■ **Data shown**
* start *

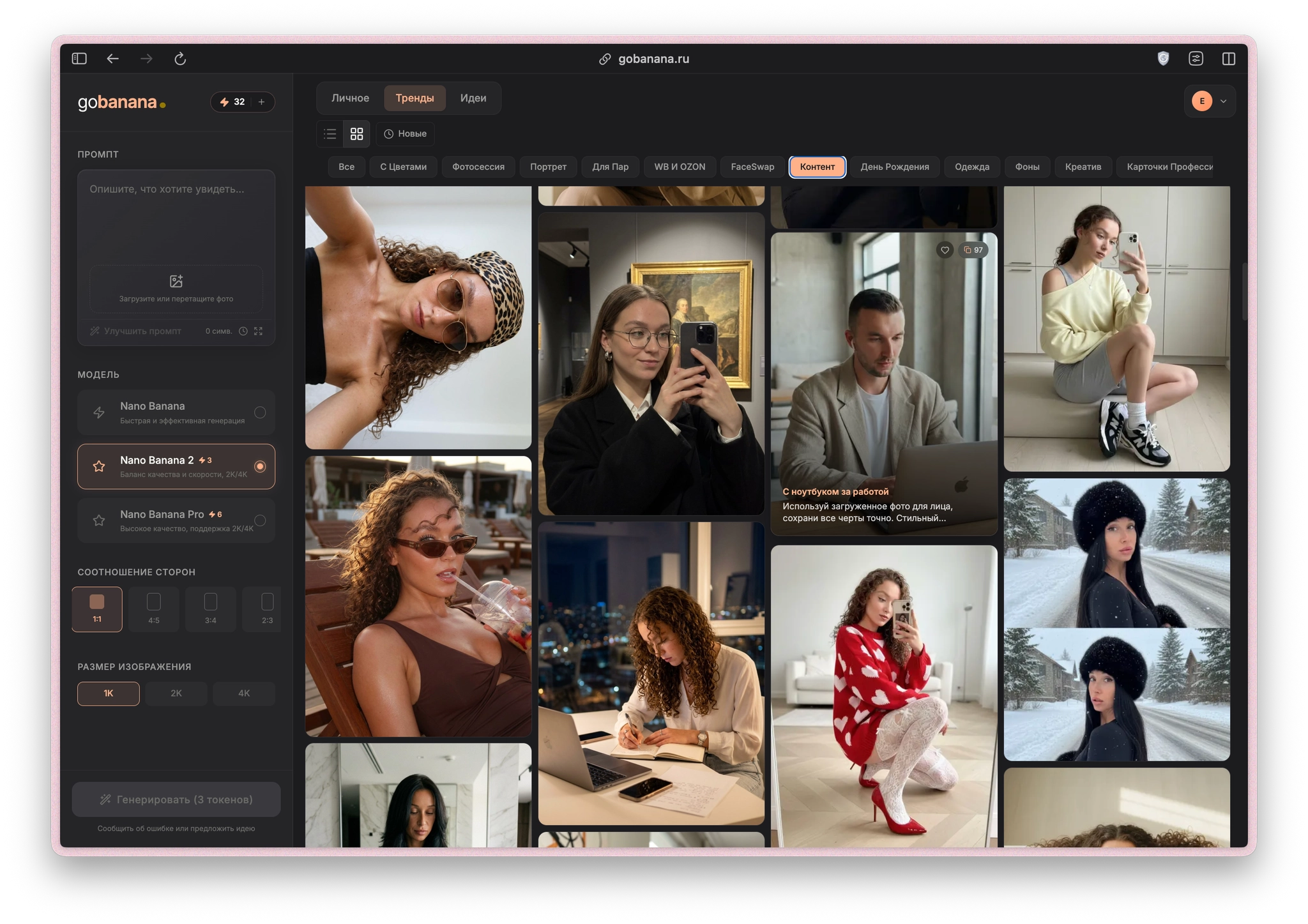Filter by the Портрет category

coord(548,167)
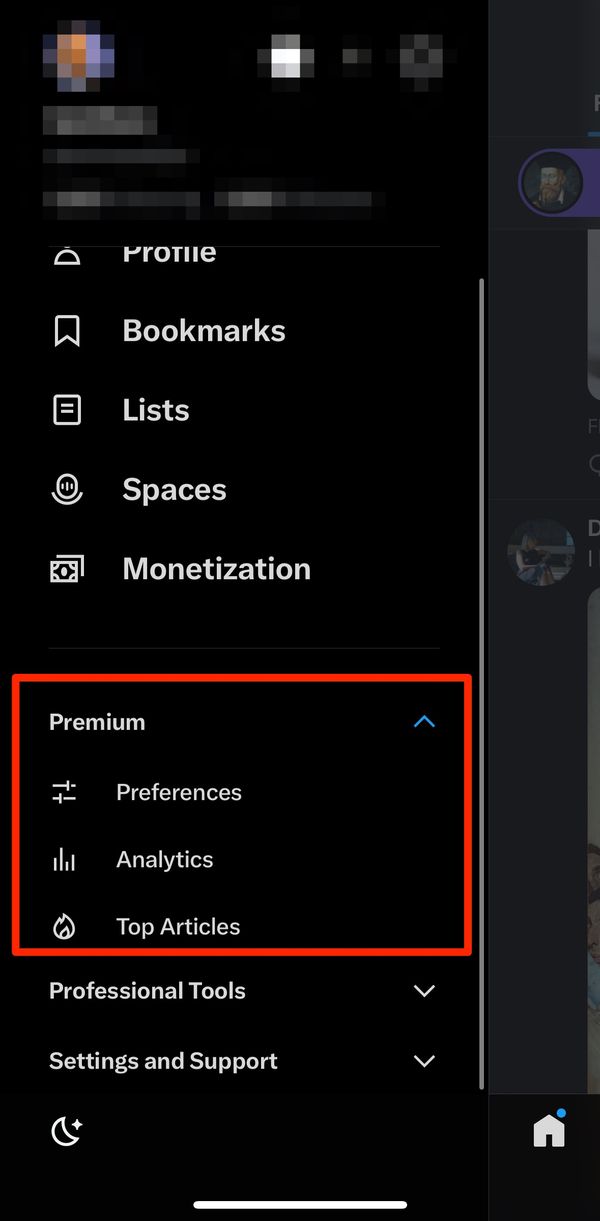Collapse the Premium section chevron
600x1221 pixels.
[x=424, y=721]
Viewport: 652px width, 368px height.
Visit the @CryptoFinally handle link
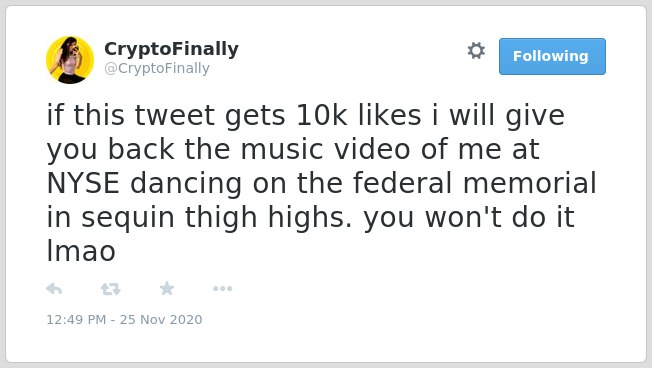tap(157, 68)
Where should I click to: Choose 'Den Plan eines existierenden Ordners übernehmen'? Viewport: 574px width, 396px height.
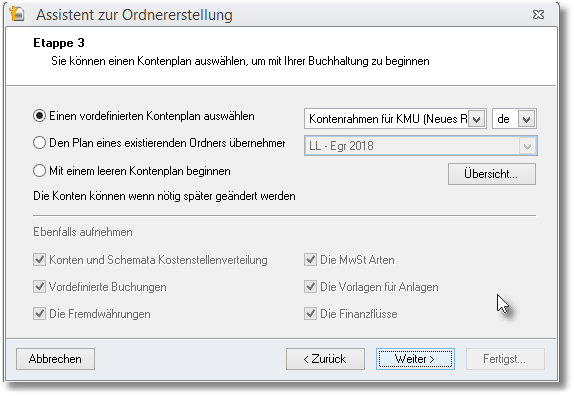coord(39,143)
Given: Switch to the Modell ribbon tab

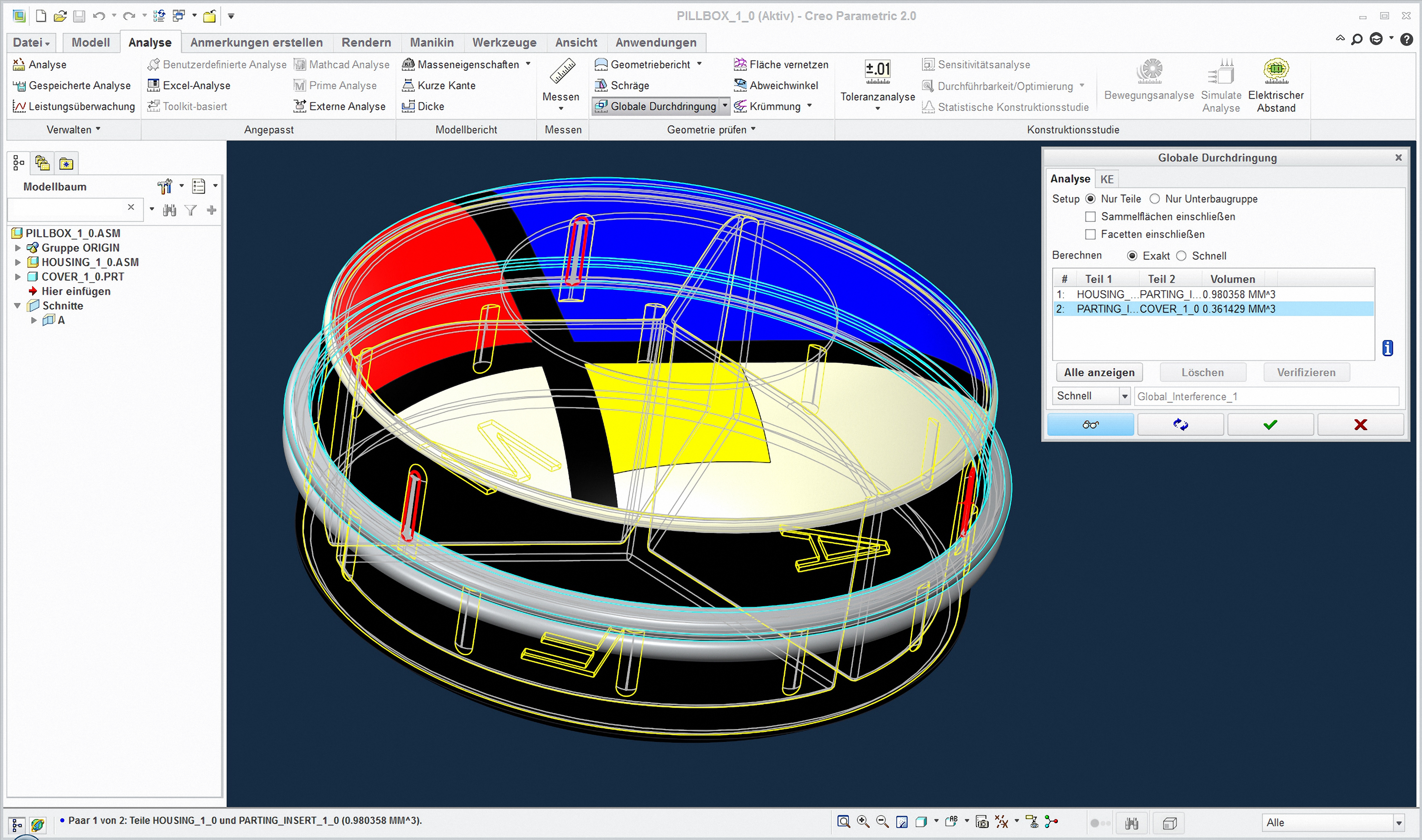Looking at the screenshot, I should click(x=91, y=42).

* end *

■ **Your goal**
Pick out every line in the records above that contains the word "Viewport" with the same capitalization, and copy each one.

■ **Solution to the problem**
Viewport: 652px width, 368px height.
Where should I click to: Choose 'Den Plan eines existierenden Ordners übernehmen'? Viewport: 574px width, 396px height.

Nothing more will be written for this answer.